This Thursday is the Thanksgiving holiday in the United States, and, though few holidays are so universally loaded with family traditions as this one, I don’t see any reason why a few geeky touches can’t also be applied. I realize that this post comes over a month too late for those Canadians in our readership, and for that I apologize; perhaps next year you can employ any suggestions you like.
First and foremost among the ways to make your Thanksgiving geekier is to focus on the food. Virtually everyone cooks a turkey, of course, but why not try a geeky turkey recipe? If you’ve never heard of Black Turkey, it’s a recipe that’s been making the rounds on the Usenet food groups since at least 1992 (that’s the earliest reference I could find in Google Groups, anyway). It’s not only likely to make the list of top five most bizarre recipes you’ve read, but it also produces extraordinary results. Black Turkey also requires that you pay meticulous attention to the bird, applying paste to it and basting it often—a process that most geeks are likely to enjoy. That’s about as geeky as I recommend making the turkey. I had toyed with the idea of suggesting dressing the turkey up with fake clothing such that it would look as though it was wearing an old Star Trek redshirt outfit, but decided that would be too much. If you’re looking for other geeky ways to cook a turkey, Wired.com published an article a few years ago that might help you out.
There are other ways to geek up the food, though. Lots of people love having crescent rolls at their Thanksgiving table, whether made from scratch of from a Pillsbury tube. There’s no law that says the rolls have to be shaped like crescents, is there?

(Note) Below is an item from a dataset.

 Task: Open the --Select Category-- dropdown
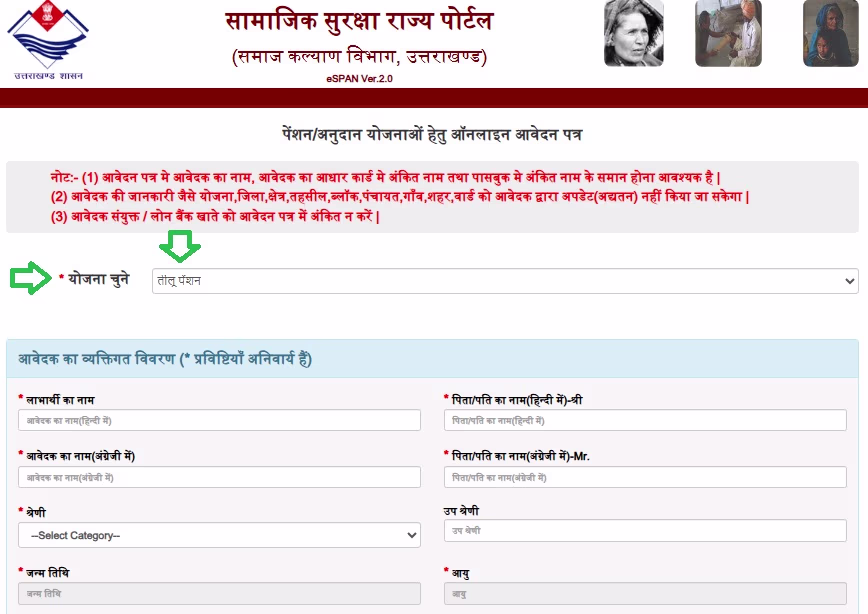pyautogui.click(x=219, y=536)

So why not instead twist them a bit into the shape of the Starfleet/Enterprise logo from Star Trek? I haven’t tried it myself yet, but if I can grab a few unbaked rolls during preparations for my family’s Thanksgiving, I definitely will try it (and will take pictures if I do).
And then there are the side dishes. What better way to geek up your
Thanksgiving than by adding a side dish made with Spam? Now, I know a lot of people don’t care for Spam, and it’s not the most healthful thing you could eat, but it is versatile–you could even combine it with the crescent roll idea above. And then, of course, when the dish is brought to the table, you can lead your family in a chorus of "Spam Spam Spam Spammity Spam, wonderful
Spam!" You can’t get much geekier than that.

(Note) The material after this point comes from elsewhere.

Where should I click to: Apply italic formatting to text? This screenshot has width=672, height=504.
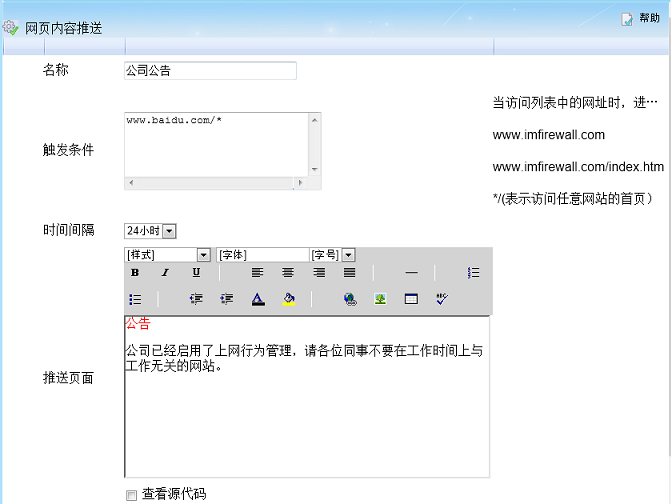[165, 273]
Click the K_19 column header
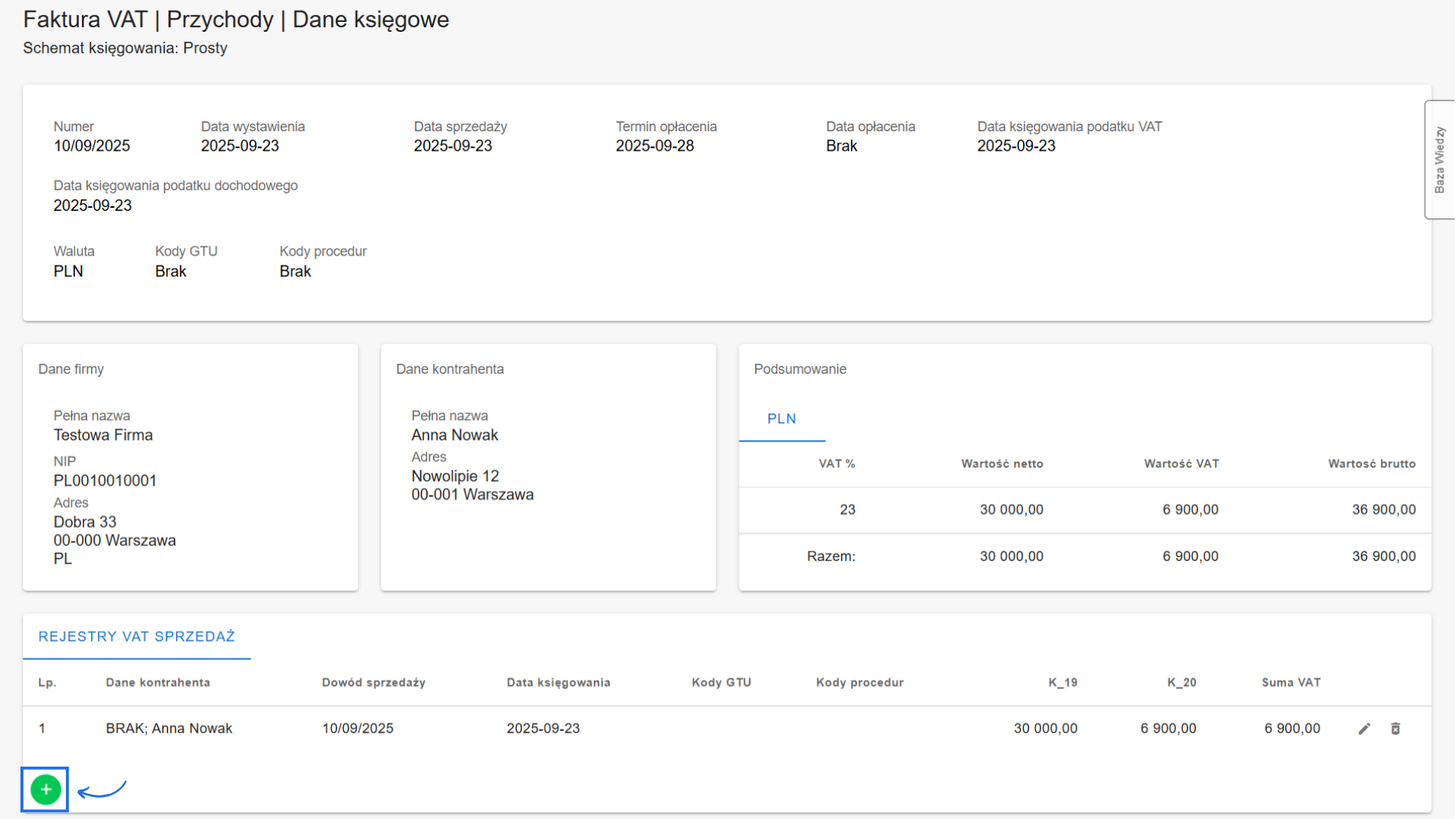This screenshot has height=819, width=1456. (x=1062, y=682)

As for beverages, there are many recipes out there for Romulan Ale, some of which sound unfit for human consumption (especially at a family gathering). This version sounds palatable, and sufficiently blue in color to please the purists, but still definitely not kid-appropriate.
Now, apart from the food, the other thing many people do for
Thanksgiving is, logically enough, compose a list of things they’re thankful for. If your family members are the sort of people who will appreciate a few less-than-completely-serious thoughts mixed into this part of the evening, here are a few suggestions for things a geek might be thankful for this year:
- The upcoming Star Trek reboot movie looks like it may not be a complete betrayal of the existing stories.

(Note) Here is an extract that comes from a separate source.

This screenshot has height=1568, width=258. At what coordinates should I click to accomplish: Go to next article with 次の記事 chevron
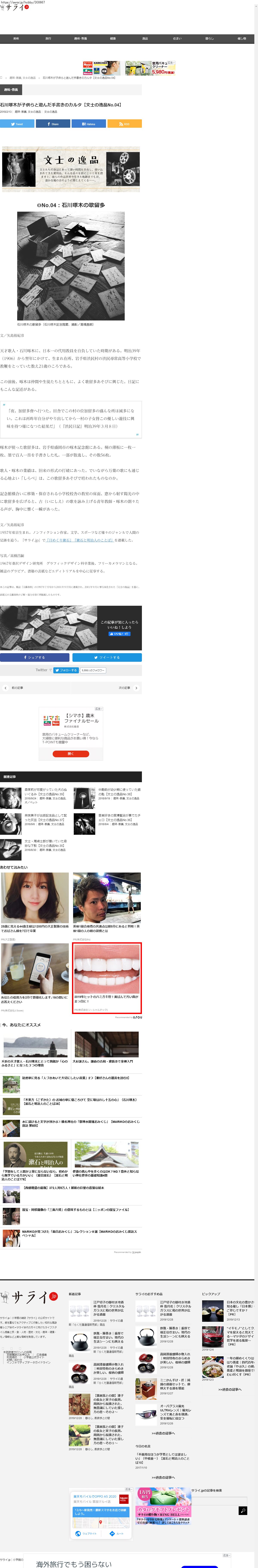[136, 688]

- The incoming President of the United States (whatever you may think of his politics) is a geek.
- Dollhouse, Joss Whedon’s new show, is set to premiere in February, and there are signs that FOX might not screw this one up as completely as they did Firefly.
- Speaking of Joss Whedon, the DVD of Dr. Horrible’s Sing-Along Blog is supposed to be shipping before Christmas.
- ETA (Thanks, Church!): Speaking of things with Felicia Day in them, Season 2 of The Guild starts tomorrow (and therefore will have already started by the time Thursday rolls around…obviously).
Finally, on a serious note, any geek who is still gainfully employed doing geeky things he/she enjoys should be thankful for that fact, as anyone who has been paying attention to the U.S. and world economies knows. We can take some pleasure in buying cool electronic stuff from the stores that will be having huge sales this holiday season, but that pleasure should be tempered by the knowledge that a lot of those stores won’t be around for the end of January.
That’s not to say you shouldn’t enjoy your Thanksgiving, because you should. Be thankful you have what you have, celebrate with your family or your friends or both, and have a great time!